Just What Is A Long-Term Care Insurance Rider?
The cost of long-term care, such as a stay in a nursing home or home healthcare services, can be high. That’s why some older adults choose to add a long-term care insurance rider to their existing life insurance policies.
When you attach such a rider to your life insurance policy, you can use a portion of your death benefit while you are still alive to help pay for long-term care costs. The greater the percentage of your death benefit that you want to use, the more you’ll pay for the rider.
Typically, you’ll need a whole life or universal life insurance policy to add this rider. These policies provide life insurance coverage for your entire life. Term life insurance coverage only lasts for a specific number of years, often 30. Most people’s term life policies, then, end before they need long-term care.
How a long-term care rider works
Say your life insurance policy pays out a death benefit of $500,000. You can attach a rider stating that you can use 50% of these benefits to help pay for nursing home stays, home healthcare services or other long-term care costs.
If you use this rider, the death benefit paid out to your survivors will be lower.
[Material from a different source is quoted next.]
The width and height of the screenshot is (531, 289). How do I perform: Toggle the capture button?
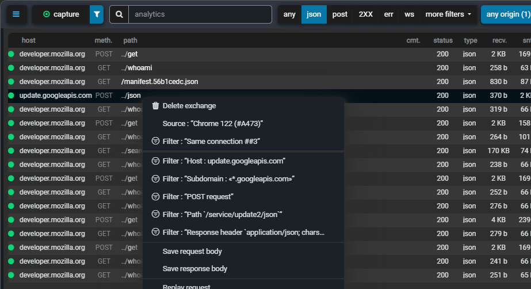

Say you use $200,000 of your $500,000 death benefit to pay for long-term care costs. Your survivors will receive $300,000 after you die.
If you don’t need long-term care before you die, your survivors will receive your entire death benefit.
For the coverage provided by a long-term care rider to kick in, you’ll typically need a triggering event. The most common of these is the inability to perform two out of six Activities of Daily Living (ADLs). The six standard ADLs are bathing, continence, dressing, eating, toileting and moving in and out of a bed or chair. If you can no longer perform two of these tasks, your long-term care rider coverage should kick in.
You might also be able to access your benefits if you suffer from severe cognitive impairment, such as Alzheimer’s or other forms of dementia.
How much does a long-term care rider cost?
Long-term care riders aren’t free. How much you’ll pay varies depending on your age and health.
The American Association for Long-Term Care Insurance said that the annual premium for a long-term care rider for a single 55-year-old man started at $2,080 in 2023, while the annual premium for a single woman of 55 started at $1,500.
There is no guarantee that a long-term care rider will cover all the costs of long-term care. But if you can afford this extra coverage, it might provide the financial safety net you need to cover your healthcare services as you age.